WHAT NEEDS TO BE DONE = Locate every line in the material that contains the word "dimensions" and copy each one out in full.

Records =
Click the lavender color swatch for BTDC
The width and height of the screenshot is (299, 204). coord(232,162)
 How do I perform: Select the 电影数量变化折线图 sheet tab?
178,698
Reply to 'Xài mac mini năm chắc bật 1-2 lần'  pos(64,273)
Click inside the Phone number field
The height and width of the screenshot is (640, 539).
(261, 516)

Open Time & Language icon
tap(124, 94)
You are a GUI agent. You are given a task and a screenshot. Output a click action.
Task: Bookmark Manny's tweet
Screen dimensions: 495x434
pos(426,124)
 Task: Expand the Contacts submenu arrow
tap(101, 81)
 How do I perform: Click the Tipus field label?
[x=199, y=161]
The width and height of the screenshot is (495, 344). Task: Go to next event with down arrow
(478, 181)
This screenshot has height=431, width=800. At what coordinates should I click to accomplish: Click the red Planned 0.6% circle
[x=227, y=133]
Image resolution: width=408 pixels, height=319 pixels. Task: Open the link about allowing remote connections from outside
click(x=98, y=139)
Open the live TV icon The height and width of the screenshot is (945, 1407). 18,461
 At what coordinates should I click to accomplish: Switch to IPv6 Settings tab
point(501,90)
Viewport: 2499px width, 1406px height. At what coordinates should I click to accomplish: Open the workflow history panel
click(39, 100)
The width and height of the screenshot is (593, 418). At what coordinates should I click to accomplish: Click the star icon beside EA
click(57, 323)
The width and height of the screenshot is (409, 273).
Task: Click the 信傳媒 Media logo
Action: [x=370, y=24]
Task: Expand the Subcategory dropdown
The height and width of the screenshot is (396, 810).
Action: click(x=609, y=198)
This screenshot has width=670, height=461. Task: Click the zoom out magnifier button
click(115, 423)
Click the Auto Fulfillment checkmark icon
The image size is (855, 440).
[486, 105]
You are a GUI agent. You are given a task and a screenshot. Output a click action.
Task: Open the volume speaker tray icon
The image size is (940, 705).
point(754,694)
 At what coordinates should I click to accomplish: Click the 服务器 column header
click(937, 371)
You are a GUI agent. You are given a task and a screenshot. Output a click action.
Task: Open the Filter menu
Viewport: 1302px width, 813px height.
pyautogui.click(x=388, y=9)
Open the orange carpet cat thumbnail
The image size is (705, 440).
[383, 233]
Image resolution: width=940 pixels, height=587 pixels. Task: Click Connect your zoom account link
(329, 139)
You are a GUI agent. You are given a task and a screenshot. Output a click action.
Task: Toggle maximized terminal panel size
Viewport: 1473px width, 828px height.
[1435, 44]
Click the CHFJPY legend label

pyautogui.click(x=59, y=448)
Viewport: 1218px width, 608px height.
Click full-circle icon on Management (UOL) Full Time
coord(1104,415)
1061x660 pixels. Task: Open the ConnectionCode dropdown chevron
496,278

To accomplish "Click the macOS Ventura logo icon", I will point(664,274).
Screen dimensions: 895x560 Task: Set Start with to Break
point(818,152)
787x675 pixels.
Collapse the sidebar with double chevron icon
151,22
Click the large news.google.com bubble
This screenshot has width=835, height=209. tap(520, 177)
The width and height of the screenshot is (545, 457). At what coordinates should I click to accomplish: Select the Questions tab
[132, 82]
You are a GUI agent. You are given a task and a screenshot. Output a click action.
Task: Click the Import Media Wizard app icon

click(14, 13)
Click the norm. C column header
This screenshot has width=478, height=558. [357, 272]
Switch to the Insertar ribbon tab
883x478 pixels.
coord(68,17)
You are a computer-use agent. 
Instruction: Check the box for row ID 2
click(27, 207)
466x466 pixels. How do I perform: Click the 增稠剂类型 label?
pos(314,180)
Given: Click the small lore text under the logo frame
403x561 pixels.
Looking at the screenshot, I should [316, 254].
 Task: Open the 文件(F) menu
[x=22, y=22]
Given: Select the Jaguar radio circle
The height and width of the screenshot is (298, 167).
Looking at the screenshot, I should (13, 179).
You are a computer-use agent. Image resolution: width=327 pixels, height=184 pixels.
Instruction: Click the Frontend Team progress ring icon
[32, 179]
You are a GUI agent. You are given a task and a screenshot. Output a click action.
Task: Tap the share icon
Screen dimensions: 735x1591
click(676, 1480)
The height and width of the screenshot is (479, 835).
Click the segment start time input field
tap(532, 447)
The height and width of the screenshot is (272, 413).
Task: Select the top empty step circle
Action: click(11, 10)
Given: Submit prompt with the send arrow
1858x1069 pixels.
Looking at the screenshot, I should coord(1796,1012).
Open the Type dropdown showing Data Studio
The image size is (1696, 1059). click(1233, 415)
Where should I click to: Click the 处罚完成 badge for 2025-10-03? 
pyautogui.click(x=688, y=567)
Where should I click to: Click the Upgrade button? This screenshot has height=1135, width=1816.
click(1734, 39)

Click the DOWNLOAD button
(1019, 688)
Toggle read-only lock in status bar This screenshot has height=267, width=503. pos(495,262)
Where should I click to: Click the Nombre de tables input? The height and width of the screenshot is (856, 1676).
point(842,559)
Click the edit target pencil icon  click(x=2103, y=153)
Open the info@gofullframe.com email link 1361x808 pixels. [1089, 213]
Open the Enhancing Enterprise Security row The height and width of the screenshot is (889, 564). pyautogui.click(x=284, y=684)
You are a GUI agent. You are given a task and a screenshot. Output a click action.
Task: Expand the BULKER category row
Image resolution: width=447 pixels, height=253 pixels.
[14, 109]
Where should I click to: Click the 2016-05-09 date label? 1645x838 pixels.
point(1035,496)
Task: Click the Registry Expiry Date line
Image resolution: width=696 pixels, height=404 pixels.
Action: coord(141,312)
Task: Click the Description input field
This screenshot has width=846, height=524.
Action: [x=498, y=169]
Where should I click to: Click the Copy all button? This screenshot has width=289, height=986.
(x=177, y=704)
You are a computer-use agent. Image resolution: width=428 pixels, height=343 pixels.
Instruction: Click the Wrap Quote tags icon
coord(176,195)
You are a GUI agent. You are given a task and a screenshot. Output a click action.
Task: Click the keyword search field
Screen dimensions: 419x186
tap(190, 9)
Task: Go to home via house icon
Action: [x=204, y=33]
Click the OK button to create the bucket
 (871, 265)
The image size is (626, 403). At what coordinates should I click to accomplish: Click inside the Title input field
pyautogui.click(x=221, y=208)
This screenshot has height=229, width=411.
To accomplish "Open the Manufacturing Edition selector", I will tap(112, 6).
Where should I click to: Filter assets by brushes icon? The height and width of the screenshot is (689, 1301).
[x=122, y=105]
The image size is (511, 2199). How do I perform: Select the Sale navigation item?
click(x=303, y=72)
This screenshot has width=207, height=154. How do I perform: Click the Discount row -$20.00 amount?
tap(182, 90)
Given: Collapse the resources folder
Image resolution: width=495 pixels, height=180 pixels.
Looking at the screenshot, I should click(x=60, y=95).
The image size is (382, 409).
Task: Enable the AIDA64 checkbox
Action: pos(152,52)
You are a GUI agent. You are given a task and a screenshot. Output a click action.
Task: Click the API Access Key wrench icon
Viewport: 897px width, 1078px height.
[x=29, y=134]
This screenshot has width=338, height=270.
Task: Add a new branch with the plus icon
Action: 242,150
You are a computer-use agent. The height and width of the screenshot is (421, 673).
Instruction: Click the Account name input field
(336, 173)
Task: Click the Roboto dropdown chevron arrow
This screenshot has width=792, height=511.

SOLUTION =
Screen dimensions: 495x434
Screen dimensions: 895x560 Task: Set Start with to Break
Screen dimensions: 735x1591
Screen dimensions: 419x186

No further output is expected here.